This is a brief excerpt from a research note written by Neil Howe.
Many leaders—notably, Trump—believe that U.S. blue-collar jobs have simply gone abroad. If only we could take them back, they say, we could return to the “good old days.”
But this is a fallacy. U.S. manufacturers produce as much as they ever did; they just do it with ever-fewer workers. As FiveThirtyEight’s Ben Casselman points out, inflation-adjusted U.S. manufacturing output has climbed 20% since the end of the Great Recession—yet manufacturing employment has inched up just 5% over that time. Economists across the spectrum agree that technology has erased vastly more U.S. industrial jobs than China.

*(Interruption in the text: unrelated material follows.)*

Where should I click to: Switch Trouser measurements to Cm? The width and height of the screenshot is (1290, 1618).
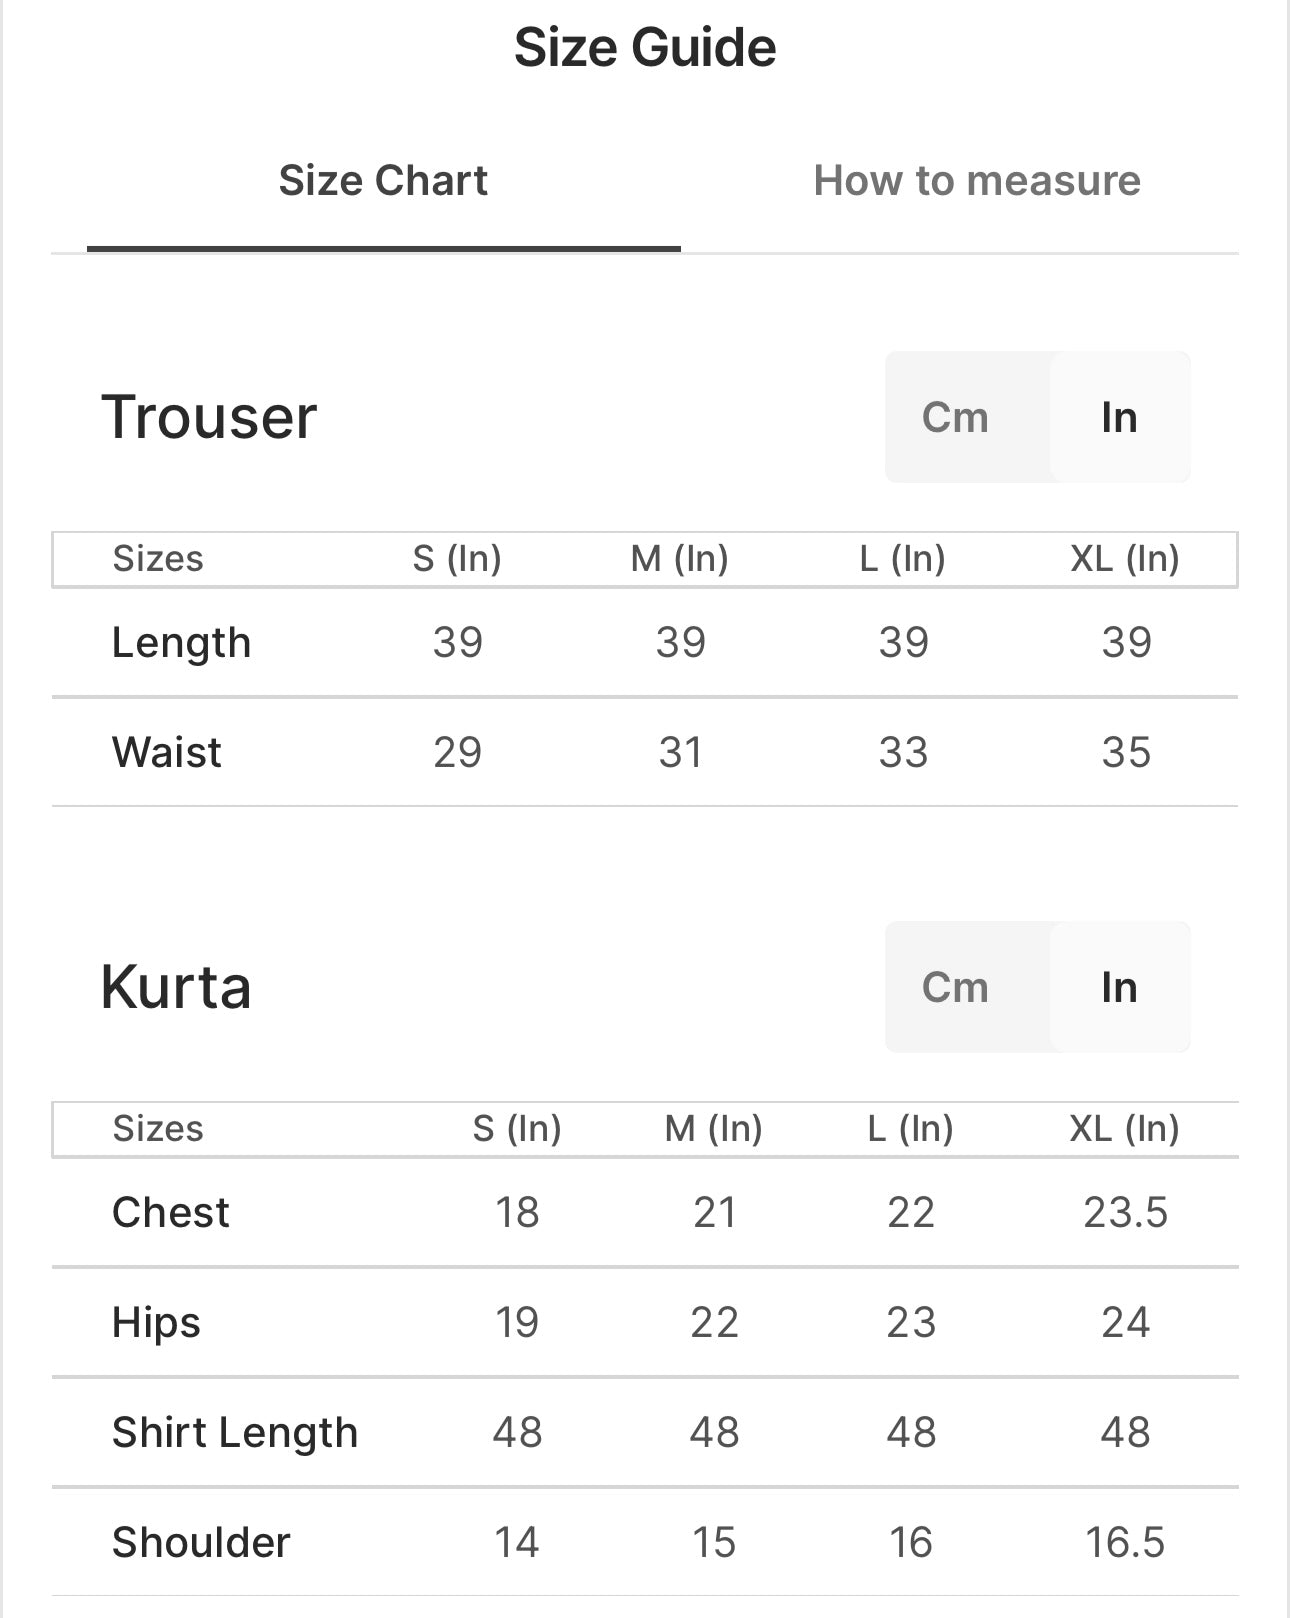(x=955, y=417)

New BLS data illustrate an immutable truth: Blue-collar fields are shrinking (and aging), while pink-collar fields are surging. In fact, going back decades, service-providing firms have accounted for the vast majority of all jobs added by the U.S. economy.
This trend will continue to impact our economy for years to come.
On the downside, the expansion of slow-growth sectors could trigger a long-term U.S. productivity slowdown. On the upside, the growth of services jobs—which are tougher to automate—will slow the rate at which technology makes workers obsolete. Ultimately, this sectoral shift will cause Millennial men to reshape the pink-collar workforce.
According to the February BLS jobs report, goods-producing industries created just 19% of all private U.S. jobs added in January 2017. Service-providing industries created the other 81%.
These new data are the latest manifestation of a longstanding trend, made even more striking when you compare the differing fortunes of pink-collar and blue-collar professions. A Pew analysis of BLS data recently revealed that employment in the educational services industry has more than doubled (up 105%) since 1990. Heath care and social assistance is not far behind, with employment up 99% over the same time period.
This strong performance of these pink-collar professions stands in stark contrast to the glacial growth of blue-collar professions. Construction has done the best of all, with employment up a middling 22% since 1990. But even this growth doesn’t equal the average employment gain for the entire economy over those years (30%). Mining and logging barely gained any jobs at all (up 7%).
Manufacturing has lost 30 percent of its jobs since 1990, the worst performance of any industry.